Passage
=== Section Start ===

JOURNAL ARTICLE

Appropriateness of laboratory tests in the diagnosis of inflammatory rheumatic diseases among patients newly referred to rheumatologists

Azin Ahrari, Sierra S Barrett, Pari Basharat, Sherry Rohekar, Janet E Pope
Joint, Bone, Spine: Revue du Rhumatisme 2020 June 6
32522598

INTRODUCTION: Autoantibody tests are commonly ordered when screening for rheumatic diseases. Rheumatoid factor (RF) and antinuclear antibody (ANA) have low positive predictive values in general practice. Overuse of diagnostic tests can result in an increase in unnecessary referrals, patient anxiety, and further costs.

OBJECTIVE: The objective was to evaluate the utilization patterns, appropriateness, and associated costs of tests including ANA, extractable nuclear antibodies (ENA), anti-double stranded DNA (anti-dsDNA), RF, and HLA-B27 in patients referred to rheumatologists.

METHODS: A review was conducted of consecutive referrals (accepted and rejected) using university rheumatologists' practices over one year. Inappropriate investigations, and associated costs were analyzed. Tests were considered appropriate if at least one criterion for a specific disease was provided.

RESULTS: Of 638 referrals the most common reported reasons for referral were: spondyloarthropathies (SpA), rheumatoid arthritis (RA), and lupus (SLE). Prior to referral: 61% had undergone ANA testing at least once, ANA was repeated in one third; 19% had ENA and 21% had anti-dsDNA. 20% had ANA testing with no clinical indication. Half of ENA and anti-dsDNA testing was in the context of a negative ANA. RF was requested in 65% and in close to one third, there was no clinical suspicion of inflammatory arthritis.

CONCLUSION: Despite the recommendations by CRA Choosing Wisely Campaign, at least 50% of laboratory investigations, including RF, ANA, ENA, and anti-dsDNA, are inappropriately ordered. More selective ordering of the above tests would lead to marked cost reduction.

=== Section End ===

Task set
A. Name every laboratory test that the objective of the abstract says was evaluated.
B. Extract the text of the abstract from "INTRODUCTION: Autoantibody tests" up to and including "disease was provided.".
The listing after this point is separate material, unrelated to the abstract.

Available data
=== Section Start ===

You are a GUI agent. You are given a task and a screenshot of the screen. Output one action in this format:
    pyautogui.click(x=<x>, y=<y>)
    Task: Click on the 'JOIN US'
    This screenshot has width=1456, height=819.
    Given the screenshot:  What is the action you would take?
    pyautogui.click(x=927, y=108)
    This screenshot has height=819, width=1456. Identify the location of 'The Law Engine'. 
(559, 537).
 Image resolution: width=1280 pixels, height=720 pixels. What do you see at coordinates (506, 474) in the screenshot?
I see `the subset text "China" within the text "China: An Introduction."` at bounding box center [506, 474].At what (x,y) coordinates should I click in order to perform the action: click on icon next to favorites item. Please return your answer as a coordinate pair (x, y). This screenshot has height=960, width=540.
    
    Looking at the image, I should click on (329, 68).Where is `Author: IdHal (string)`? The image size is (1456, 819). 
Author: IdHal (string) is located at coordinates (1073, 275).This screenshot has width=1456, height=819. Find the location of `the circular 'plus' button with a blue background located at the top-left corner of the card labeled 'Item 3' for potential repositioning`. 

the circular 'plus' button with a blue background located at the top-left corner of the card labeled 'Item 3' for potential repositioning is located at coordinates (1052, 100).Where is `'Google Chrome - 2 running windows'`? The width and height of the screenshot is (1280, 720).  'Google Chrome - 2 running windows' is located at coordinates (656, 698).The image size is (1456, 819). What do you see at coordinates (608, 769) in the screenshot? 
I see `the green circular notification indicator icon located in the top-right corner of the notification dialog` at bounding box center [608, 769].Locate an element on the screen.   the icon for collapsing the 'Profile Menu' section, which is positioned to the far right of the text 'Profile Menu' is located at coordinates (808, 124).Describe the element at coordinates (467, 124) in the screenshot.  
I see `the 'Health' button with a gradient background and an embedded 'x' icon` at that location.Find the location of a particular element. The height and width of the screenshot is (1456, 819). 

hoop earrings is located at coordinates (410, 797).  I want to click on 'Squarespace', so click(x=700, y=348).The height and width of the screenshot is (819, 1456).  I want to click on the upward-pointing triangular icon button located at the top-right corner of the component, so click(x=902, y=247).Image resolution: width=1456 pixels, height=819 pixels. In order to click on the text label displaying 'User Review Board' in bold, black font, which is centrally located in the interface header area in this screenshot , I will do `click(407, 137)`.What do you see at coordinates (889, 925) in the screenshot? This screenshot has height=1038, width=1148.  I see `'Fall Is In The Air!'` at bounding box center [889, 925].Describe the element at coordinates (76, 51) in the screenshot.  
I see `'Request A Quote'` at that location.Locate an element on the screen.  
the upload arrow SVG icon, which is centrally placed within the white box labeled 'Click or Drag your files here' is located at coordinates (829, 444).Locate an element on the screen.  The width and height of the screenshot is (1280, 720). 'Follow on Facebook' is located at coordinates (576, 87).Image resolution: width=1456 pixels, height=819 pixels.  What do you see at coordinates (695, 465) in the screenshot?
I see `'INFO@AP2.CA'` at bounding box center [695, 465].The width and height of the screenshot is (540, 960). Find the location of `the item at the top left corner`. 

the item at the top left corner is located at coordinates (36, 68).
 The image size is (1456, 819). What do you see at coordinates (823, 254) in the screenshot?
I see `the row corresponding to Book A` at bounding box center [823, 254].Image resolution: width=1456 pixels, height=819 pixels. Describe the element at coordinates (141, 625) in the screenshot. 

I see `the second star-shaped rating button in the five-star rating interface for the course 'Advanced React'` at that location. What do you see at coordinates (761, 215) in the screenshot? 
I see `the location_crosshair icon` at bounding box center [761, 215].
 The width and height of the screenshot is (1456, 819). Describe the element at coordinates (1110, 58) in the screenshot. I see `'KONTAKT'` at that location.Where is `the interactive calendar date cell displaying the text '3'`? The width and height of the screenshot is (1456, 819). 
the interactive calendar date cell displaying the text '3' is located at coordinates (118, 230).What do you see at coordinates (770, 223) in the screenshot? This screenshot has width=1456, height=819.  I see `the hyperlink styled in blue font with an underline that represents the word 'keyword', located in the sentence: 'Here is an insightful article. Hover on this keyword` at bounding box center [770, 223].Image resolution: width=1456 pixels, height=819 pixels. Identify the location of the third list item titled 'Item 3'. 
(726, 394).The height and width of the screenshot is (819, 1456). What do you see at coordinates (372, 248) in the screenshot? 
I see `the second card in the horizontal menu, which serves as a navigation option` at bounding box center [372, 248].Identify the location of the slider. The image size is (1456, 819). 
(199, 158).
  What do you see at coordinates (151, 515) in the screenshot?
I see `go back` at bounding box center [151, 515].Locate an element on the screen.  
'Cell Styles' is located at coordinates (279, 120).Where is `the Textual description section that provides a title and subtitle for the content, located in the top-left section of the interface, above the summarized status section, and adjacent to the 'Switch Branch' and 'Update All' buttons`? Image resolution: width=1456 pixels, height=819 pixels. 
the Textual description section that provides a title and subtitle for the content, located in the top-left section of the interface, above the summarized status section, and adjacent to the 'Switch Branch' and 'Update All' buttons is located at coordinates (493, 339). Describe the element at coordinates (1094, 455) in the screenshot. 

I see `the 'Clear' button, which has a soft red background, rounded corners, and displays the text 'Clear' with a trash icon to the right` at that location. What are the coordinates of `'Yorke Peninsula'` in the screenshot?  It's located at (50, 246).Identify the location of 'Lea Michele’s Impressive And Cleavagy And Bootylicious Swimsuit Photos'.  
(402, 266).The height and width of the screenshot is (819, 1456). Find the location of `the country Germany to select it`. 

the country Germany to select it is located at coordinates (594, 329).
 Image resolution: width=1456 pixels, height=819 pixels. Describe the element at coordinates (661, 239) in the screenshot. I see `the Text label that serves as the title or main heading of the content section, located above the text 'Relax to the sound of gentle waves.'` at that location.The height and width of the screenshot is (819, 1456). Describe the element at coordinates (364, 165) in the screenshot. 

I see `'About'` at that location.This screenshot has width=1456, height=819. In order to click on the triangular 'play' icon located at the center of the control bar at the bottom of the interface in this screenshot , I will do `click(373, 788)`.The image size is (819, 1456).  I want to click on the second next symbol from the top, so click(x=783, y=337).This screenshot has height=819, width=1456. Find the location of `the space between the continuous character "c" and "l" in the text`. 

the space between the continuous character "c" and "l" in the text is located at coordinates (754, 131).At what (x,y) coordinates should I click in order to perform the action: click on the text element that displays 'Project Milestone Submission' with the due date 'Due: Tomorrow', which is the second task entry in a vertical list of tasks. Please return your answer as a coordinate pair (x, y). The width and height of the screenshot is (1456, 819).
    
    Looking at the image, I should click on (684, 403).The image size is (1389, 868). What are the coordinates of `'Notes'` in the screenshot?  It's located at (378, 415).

=== Section End ===

Answer set
A. Antinuclear antibody (ANA), extractable nuclear antibodies (ENA), anti-double stranded DNA (anti-dsDNA), rheumatoid factor (RF), and HLA-B27.

B.
INTRODUCTION: Autoantibody tests are commonly ordered when screening for rheumatic diseases. Rheumatoid factor (RF) and antinuclear antibody (ANA) have low positive predictive values in general practice. Overuse of diagnostic tests can result in an increase in unnecessary referrals, patient anxiety, and further costs.

OBJECTIVE: The objective was to evaluate the utilization patterns, appropriateness, and associated costs of tests including ANA, extractable nuclear antibodies (ENA), anti-double stranded DNA (anti-dsDNA), RF, and HLA-B27 in patients referred to rheumatologists.

METHODS: A review was conducted of consecutive referrals (accepted and rejected) using university rheumatologists' practices over one year. Inappropriate investigations, and associated costs were analyzed. Tests were considered appropriate if at least one criterion for a specific disease was provided.